Session cookies
The operation of the Számla Agent is optimized such that the management of session cookies, i.e., storing and using session cookies during calls, is the responsibility of the calling party (e.g., a web store).
Typically, web stores use a client-server architecture, where only the browser runs on the client side as a "thin client." All other processing occurs on the server. When the web store wishes to issue an invoice, it initiates a call to the Számla Agent. It is essential for the Agent to perceive the web store as a single "user," and consequently, the same user authentication is applied for every call.
Step-by-step explanation
1. Initial Call to Számla Agent: If the requester (e.g., a web store) does not have a session cookie, Számla Agent will detect this when the first XML file is sent. The Agent then creates a new session (generating a session cookie) and begins processing the XML file.
2. First Response: Depending on the response version specified in the request, the response arrives. This typically includes a PDF in the response body and additional information in the response header, such as the session cookie (noted as JSESSIONID). It is crucial to save both the PDF file and the session cookie.
3. Second Call to the Agent: The XML is sent again, but this time the previously obtained session cookie is included in the request header.
4. Second Response: Another PDF is returned in the response body, and the same session cookie is returned. This indicates that no further action is required.
After this, steps 3 and 4 repeat. If the session is inactive for 90 minutes, Számlázz.hu will delete it. In this case, a new session cookie will be generated upon the next call.
Recommended procedures
1. XML File and session cookie required for calling Számla Agent: If there is no cookie file received in the request, the Agent will create one and return it in the response. If a cookie file exists, it should be used in the call.
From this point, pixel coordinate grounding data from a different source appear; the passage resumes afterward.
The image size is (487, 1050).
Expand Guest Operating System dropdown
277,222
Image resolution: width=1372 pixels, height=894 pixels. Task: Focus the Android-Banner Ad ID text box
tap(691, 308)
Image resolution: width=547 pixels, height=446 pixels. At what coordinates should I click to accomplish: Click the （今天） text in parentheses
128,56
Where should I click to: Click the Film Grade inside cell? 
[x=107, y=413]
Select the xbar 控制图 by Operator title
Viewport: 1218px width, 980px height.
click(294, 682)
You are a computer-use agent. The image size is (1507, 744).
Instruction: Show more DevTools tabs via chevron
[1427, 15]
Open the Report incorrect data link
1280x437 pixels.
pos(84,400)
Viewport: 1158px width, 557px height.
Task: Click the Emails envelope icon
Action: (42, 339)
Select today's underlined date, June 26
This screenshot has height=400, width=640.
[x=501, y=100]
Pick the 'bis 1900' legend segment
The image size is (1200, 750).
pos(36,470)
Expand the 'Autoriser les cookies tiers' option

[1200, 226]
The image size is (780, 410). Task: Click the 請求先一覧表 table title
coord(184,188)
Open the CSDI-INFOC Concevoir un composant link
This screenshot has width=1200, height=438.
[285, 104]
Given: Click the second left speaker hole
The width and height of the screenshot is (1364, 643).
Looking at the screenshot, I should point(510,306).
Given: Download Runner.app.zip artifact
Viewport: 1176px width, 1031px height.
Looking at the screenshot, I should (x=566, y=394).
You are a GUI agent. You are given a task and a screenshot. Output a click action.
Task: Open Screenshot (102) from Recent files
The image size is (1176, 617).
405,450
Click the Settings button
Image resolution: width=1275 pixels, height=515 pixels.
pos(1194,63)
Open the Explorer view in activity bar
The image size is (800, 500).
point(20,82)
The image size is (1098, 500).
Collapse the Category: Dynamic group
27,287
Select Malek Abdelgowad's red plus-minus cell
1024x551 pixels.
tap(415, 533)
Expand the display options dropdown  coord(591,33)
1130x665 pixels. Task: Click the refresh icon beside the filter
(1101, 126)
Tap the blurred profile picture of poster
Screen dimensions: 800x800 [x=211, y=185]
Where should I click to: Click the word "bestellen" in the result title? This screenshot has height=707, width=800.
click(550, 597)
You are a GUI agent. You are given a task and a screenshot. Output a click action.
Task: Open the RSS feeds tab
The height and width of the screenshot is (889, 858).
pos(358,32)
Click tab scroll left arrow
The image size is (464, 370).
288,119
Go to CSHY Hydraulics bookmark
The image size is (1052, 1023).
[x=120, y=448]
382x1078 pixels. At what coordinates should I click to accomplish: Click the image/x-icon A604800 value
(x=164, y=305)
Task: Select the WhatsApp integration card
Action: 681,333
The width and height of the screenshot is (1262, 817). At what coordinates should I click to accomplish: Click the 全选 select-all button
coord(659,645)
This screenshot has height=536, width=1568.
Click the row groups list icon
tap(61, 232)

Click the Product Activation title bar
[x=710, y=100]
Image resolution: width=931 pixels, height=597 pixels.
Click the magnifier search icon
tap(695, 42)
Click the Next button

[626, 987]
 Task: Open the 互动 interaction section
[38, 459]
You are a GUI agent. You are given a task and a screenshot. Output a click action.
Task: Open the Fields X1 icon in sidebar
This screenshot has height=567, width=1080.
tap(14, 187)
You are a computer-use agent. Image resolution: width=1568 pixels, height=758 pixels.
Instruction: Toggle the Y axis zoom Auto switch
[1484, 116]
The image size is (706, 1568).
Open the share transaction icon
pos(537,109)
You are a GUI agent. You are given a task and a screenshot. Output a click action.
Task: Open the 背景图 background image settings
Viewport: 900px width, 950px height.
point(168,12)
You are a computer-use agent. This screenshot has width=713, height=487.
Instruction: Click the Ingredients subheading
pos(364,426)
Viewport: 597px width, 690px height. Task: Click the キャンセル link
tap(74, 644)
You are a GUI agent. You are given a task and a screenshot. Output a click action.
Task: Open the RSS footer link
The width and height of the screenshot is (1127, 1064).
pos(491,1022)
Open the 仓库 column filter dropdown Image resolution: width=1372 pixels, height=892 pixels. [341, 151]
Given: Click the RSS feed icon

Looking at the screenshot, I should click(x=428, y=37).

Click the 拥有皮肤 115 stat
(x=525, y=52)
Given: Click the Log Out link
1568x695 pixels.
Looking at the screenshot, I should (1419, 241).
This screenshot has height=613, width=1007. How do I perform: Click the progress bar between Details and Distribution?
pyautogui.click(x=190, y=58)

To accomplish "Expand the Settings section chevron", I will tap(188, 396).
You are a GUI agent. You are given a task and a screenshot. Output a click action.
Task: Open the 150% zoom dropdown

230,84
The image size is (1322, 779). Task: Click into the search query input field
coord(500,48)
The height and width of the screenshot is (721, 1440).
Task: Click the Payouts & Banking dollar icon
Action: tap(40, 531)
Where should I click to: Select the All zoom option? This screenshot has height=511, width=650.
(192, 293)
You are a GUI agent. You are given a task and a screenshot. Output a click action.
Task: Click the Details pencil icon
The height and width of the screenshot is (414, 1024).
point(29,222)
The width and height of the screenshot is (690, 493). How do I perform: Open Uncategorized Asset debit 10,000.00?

2. Handling responses: Save the PDF/XML file contained in the incoming response. It is also advisable to save the received cookie to a file. The existing cookie file can be overwritten, as the web store is treated as a single user from the perspective of Számlázz.hu, authenticated via the API key.
If session cookies are not stored on the server, the Agent will create a new session cookie for every request and go through the authentication process each time. This requires additional time. While the impact may be negligible for handling a few invoices, the time loss becomes significant if the invoicing requests scale to thousands or tens of thousands. Thus, it is highly recommended to store and reuse session cookies in systems that send a large number of invoice generation requests to Számla Agent.
In the event of changes to Számlázz.hu account details, such as company data or email address modifications, generating a new session cookie is advised. This ensures that the changes take effect.